O brasileiro perdeu a devoção pelo voto
A mais nova pesquisa do Ibope informa que 41% dos eleitores estão sem
candidato a presidência. Esse bloco divide-se entre os 33% que planejam
desperdiçar o voto (brancos ou nulos) e os 8% que não têm ideia do que
fazer com ele (não sabem ou não responderam). Os dados revelam que, a
apenas quatro meses da eleição, a disputa pela poltrona de presidente da
República está aberta.
Os otimistas dirão que não há motivo para pessimismo, pois o grande
número de desorientados constitui uma oportunidade fantástica para o
surgimento de alguma orientação. Mas a grande verdade é a seguinte: há
na praça pelo menos 20 presidenciáveis se oferecendo para assumir “o
volante”. Mas nenhum deles oferece “um itinerário” capaz de seduzir o
pedaço do eleitorado que não enxerga “um rumo”.
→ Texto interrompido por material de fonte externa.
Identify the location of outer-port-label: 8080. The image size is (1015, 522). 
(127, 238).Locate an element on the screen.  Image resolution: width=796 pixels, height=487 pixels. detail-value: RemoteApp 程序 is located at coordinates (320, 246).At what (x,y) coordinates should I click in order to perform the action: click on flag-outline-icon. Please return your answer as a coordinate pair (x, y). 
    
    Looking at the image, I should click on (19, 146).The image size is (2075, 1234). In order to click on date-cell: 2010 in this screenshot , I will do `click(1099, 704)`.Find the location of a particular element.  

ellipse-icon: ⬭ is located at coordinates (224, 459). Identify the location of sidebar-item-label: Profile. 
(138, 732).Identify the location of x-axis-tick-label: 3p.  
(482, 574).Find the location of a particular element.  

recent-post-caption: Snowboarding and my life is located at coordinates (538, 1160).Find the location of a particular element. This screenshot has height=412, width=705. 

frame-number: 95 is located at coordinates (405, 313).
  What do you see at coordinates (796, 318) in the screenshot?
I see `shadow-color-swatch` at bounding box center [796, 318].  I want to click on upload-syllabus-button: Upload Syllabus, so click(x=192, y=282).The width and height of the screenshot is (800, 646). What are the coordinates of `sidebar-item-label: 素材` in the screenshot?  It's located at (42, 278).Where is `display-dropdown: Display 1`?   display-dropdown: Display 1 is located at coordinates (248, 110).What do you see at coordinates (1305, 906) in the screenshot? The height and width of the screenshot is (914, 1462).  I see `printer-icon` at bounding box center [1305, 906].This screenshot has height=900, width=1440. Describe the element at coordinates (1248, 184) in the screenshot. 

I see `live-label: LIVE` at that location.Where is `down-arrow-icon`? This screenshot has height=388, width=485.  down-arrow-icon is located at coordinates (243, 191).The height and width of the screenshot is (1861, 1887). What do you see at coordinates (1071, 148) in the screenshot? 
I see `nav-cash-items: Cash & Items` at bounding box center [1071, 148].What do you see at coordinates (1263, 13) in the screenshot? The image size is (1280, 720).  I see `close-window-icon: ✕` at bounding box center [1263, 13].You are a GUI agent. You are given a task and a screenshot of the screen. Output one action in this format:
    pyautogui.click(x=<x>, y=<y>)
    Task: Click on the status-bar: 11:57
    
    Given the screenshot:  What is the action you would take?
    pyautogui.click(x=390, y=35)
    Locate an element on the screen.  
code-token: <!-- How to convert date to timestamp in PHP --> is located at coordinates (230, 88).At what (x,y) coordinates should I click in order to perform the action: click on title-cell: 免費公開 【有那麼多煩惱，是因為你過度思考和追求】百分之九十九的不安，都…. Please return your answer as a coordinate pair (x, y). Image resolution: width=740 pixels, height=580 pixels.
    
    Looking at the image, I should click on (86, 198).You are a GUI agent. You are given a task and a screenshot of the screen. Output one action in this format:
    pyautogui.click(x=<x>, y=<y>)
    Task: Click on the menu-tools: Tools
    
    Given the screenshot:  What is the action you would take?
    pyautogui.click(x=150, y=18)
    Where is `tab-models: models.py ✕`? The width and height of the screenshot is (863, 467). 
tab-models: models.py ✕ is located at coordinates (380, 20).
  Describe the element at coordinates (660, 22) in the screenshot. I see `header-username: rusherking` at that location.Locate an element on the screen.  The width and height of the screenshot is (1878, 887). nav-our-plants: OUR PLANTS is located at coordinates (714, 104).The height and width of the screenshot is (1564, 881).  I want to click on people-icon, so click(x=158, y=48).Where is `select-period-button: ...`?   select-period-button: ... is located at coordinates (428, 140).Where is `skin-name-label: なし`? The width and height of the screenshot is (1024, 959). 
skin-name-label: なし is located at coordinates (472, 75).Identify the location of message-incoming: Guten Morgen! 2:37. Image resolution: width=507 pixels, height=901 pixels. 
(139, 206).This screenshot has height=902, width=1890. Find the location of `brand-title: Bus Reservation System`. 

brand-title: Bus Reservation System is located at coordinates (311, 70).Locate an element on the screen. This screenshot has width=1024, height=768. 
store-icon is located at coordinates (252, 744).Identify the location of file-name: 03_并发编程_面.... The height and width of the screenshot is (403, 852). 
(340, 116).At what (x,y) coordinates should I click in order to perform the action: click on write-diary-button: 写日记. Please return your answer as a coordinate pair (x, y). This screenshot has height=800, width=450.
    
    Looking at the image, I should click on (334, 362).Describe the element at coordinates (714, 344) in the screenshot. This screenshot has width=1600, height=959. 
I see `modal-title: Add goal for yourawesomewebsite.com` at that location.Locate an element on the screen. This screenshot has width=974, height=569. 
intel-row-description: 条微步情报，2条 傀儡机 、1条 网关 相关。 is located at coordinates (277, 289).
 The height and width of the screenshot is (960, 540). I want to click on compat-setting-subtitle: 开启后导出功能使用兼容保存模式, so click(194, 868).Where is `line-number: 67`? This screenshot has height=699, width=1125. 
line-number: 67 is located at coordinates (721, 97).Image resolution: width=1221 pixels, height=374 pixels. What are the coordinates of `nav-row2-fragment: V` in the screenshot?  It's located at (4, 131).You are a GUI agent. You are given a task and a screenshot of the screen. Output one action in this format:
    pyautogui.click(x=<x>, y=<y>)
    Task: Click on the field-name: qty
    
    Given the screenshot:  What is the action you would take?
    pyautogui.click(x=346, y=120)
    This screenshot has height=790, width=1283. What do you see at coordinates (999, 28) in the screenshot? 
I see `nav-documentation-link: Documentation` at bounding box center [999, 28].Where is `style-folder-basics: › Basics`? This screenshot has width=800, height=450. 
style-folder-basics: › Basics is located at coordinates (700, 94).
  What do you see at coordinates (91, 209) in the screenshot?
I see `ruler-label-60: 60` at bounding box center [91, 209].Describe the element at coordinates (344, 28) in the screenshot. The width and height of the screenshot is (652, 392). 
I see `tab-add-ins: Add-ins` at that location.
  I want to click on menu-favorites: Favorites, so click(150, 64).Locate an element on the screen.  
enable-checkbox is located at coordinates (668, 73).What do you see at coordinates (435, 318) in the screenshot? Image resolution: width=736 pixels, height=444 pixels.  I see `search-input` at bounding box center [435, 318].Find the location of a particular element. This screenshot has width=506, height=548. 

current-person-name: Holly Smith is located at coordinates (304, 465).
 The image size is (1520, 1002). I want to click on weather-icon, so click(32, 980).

A lógica indica que a lista de presidenciáveis vai murchar — até por uma
questão de sobrevivência. A depuração é um imperativo
político-monetário. O acesso dos partidos às verbas públicas do Fundo
Partidário e à vitrine da propaganda no rádio e na TV é definido pelo
tamanho das bancadas na Câmara. E as legendas, privadas das
contribuições empresariais, vão priorizar a eleição para o Legislativo. A
maioria não cogita esbanjar a verba do fundo eleitoral na campanha de
presidenciáveis sem viabilidade eleitoral.
O cenário será outro em 6 de agosto, quando termina o prazo para a
realização das convenções partidárias. Os franco-atiradores e os
neófitos da campanha presidencial serão lançados ao mar. Em 15 de
agosto, expira o prazo para o registro das candidaturas no TSE. Até lá, o
mercado das urnas se baseará mais em expectativas do que em fatos. E a
expectativa, até o momento, é de uma eleição marcada pela falência do
sistema político. Uma disputa em que mais de 40% do eleitorado não
consegue enxergar uma porta de saída na antessala da eleição.
Na sucessão de 2014, pesquisa do Ibope computava apenas 8% de votos
brancos e nulos na altura do mês de junho. Quer dizer: aumentou
sensivelmente a taxa de indefinição. Eis a verdade insofismável: o
grande protagonista de 2018 é o caldeirão em que se misturam os
eleitores raivosos e desalentados. Os candidatos terão de rebolar para
conquistar essa gente.
A redemocratização brasileira é uma conquista relativamente recente.
Alguns, com a barba branca, votaram pela primeira vez em 1989, já na
bica de completar 28 anos. Gostariam de ter votado antes, mas a ditadura
militar não deixou. Ainda se lembram da solenidade que envolvia o
ritual do voto. O eleitor era movido pela suposição de que sua
preocupação era útil. Isso acabou.
No momento, o eleitor se vê numa encruzilhada. Entre opções lamentáveis e
impensáveis, ele prefere o exílio do voto inválido. Em três décadas de
redemocratização, a devoção ao voto virou ceticismo, converteu-se em
nojo e já vai se consolidando como um transtorno. Nunca foi tão fácil
como agora, a apenas quatro meses da eleição, compreender a tese de
Churchill — aquela segundo a qual a democracia é a pior forma de governo
salvo todas as demais.
Quase metade do eleitorado cogita jogar o voto pela janela. Trata-se de um direito. Viva a democracia!